TASK DETAILS:
Copy nothing before the line that contains "At what coordinates should I click to accomplish: Click"; from there, transcribe each line exactly through the end of the material, omitting pictures.

SOURCE DATA:
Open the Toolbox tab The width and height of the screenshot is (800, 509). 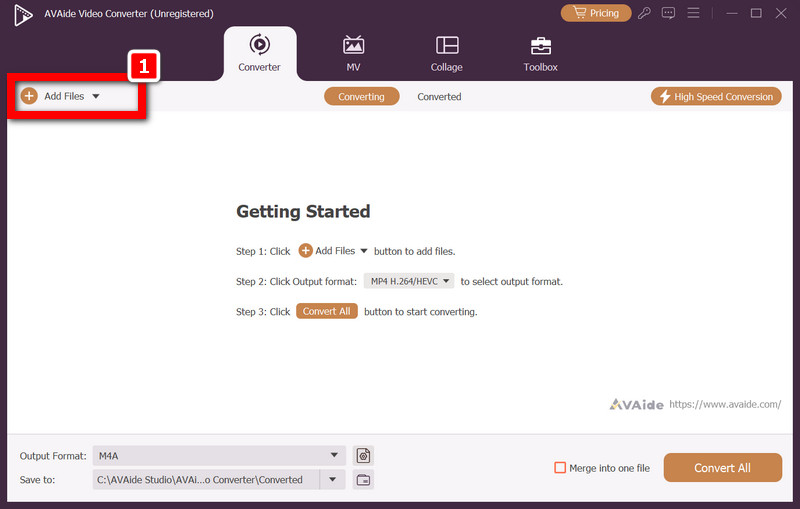pyautogui.click(x=540, y=54)
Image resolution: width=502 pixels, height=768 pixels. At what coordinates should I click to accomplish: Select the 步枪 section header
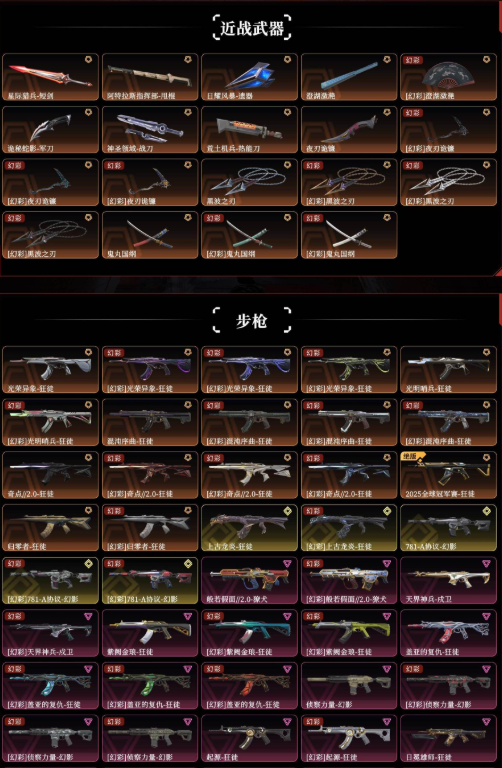(x=252, y=321)
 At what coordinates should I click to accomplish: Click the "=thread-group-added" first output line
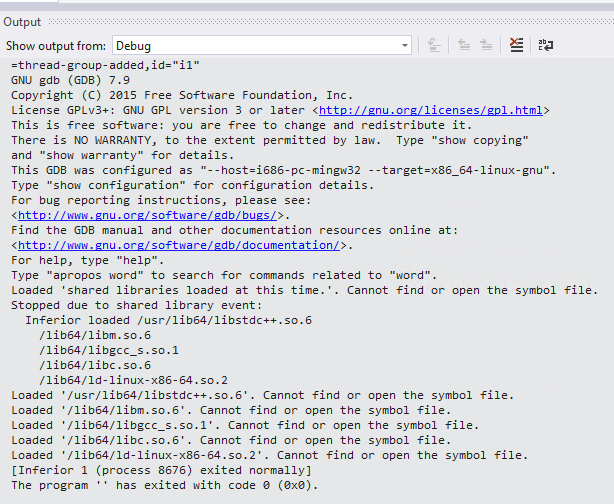coord(90,65)
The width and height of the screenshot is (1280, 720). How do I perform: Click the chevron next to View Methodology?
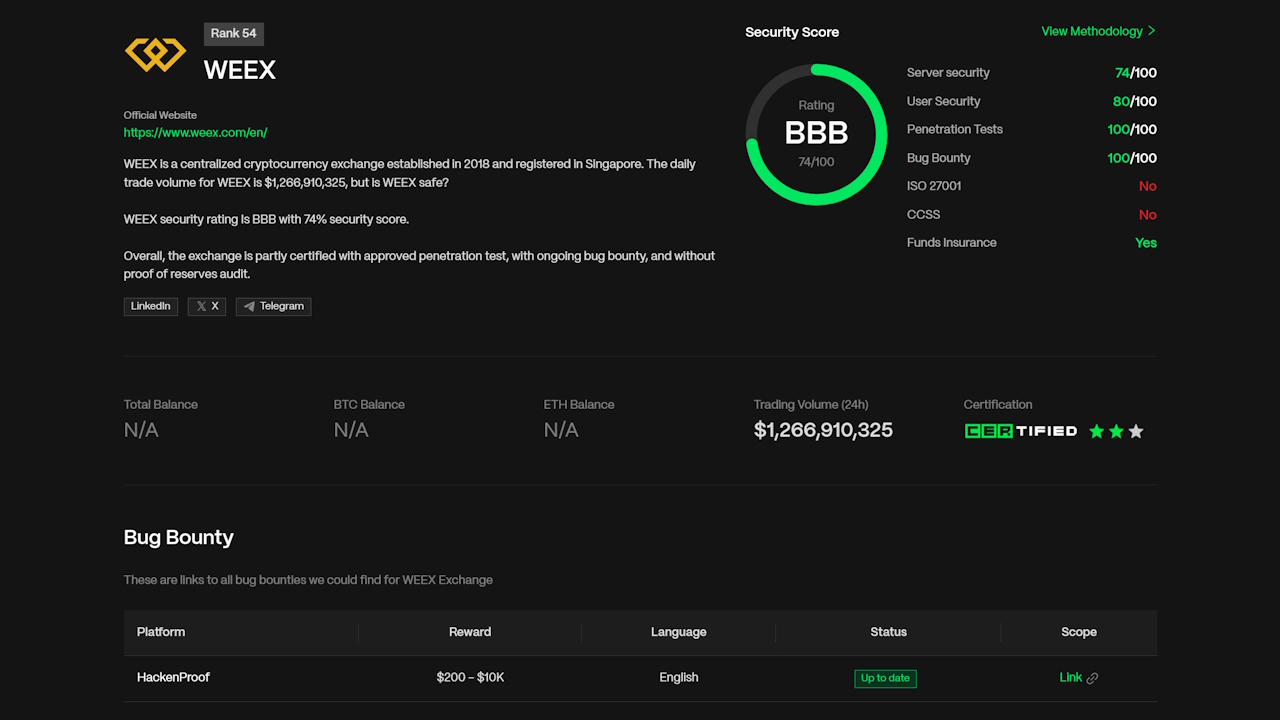[1152, 31]
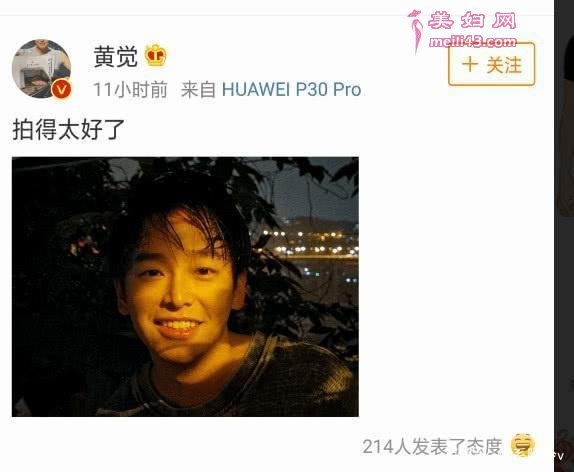Screen dimensions: 574x472
Task: Click the partial text at bottom right edge
Action: [559, 456]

SOLUTION FOR THIS TASK:
 At what coordinates should I click to accomplish: Click the "=thread-group-added" first output line
coord(90,65)
The width and height of the screenshot is (1280, 720). How do I perform: Click the chevron next to View Methodology?
[1152, 31]
Screen dimensions: 574x472
Task: Click the partial text at bottom right edge
Action: [559, 456]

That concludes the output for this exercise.